* Exercise: Copy out every line from the line with "Image resolution: width=1512 pixels, height=803" up to and including the line with "Action: tap(394, 296)", requests included, and give only those lines. In the answers, scale each coordinate by 0.2 and round it to a whole number, with halves rounding up.

* Records shown:
━━━

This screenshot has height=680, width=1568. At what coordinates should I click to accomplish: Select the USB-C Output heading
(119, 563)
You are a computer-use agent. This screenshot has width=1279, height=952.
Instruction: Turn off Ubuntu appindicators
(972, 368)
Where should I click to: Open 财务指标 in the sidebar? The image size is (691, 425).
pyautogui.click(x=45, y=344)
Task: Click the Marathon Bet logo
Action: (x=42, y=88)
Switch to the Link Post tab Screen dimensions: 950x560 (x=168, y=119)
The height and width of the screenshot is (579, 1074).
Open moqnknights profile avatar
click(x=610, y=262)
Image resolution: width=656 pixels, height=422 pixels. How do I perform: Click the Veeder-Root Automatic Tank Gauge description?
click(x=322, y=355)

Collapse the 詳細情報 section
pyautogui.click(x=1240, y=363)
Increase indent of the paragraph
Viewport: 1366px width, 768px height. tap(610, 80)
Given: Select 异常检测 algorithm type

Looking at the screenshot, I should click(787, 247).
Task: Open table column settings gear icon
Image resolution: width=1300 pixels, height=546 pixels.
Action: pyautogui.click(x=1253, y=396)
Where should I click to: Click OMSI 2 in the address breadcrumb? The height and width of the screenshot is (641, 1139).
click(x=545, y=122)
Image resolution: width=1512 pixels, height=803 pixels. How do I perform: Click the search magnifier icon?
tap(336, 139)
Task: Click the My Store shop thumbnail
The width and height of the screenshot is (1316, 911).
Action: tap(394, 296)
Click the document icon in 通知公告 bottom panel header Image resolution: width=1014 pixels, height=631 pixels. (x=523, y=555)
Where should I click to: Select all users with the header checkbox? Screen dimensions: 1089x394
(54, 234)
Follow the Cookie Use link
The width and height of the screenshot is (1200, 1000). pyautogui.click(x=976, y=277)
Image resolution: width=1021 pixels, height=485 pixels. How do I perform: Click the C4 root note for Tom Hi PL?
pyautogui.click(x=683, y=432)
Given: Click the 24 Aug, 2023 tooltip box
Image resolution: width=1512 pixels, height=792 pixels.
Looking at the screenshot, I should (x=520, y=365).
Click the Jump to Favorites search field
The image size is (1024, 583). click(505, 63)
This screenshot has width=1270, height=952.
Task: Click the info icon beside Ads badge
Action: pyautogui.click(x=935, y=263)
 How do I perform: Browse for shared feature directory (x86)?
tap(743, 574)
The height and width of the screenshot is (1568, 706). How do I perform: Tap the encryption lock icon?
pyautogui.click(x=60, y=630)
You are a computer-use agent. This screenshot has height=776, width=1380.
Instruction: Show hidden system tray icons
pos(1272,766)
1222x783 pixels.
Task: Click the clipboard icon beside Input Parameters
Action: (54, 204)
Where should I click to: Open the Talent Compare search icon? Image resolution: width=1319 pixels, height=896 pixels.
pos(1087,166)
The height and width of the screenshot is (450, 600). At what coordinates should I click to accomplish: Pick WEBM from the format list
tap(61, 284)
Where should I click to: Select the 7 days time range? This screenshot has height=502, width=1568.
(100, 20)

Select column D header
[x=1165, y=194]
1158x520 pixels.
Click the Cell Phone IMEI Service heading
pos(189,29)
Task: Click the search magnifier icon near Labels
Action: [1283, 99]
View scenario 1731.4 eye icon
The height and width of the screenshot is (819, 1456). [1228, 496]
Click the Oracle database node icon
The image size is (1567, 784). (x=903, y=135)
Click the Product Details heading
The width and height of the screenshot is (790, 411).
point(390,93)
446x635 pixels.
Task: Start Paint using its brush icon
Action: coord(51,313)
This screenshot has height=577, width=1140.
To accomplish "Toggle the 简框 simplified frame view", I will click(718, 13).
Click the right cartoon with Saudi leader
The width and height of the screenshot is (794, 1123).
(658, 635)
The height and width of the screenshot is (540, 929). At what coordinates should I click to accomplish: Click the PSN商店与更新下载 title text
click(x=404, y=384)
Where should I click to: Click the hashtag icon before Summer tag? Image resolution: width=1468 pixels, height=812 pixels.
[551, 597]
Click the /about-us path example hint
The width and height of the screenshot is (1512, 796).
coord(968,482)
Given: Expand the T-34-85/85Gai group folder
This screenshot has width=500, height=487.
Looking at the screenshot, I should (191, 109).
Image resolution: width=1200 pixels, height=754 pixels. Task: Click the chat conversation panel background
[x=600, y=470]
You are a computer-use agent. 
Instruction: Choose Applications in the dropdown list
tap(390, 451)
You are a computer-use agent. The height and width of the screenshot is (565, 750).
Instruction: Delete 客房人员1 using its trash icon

━━━

* The reply:
Image resolution: width=1512 pixels, height=803 pixels. How do I perform: Click the search magnifier icon?
tap(67, 28)
Task: Click the My Store shop thumbnail
The width and height of the screenshot is (1316, 911).
Action: tap(79, 59)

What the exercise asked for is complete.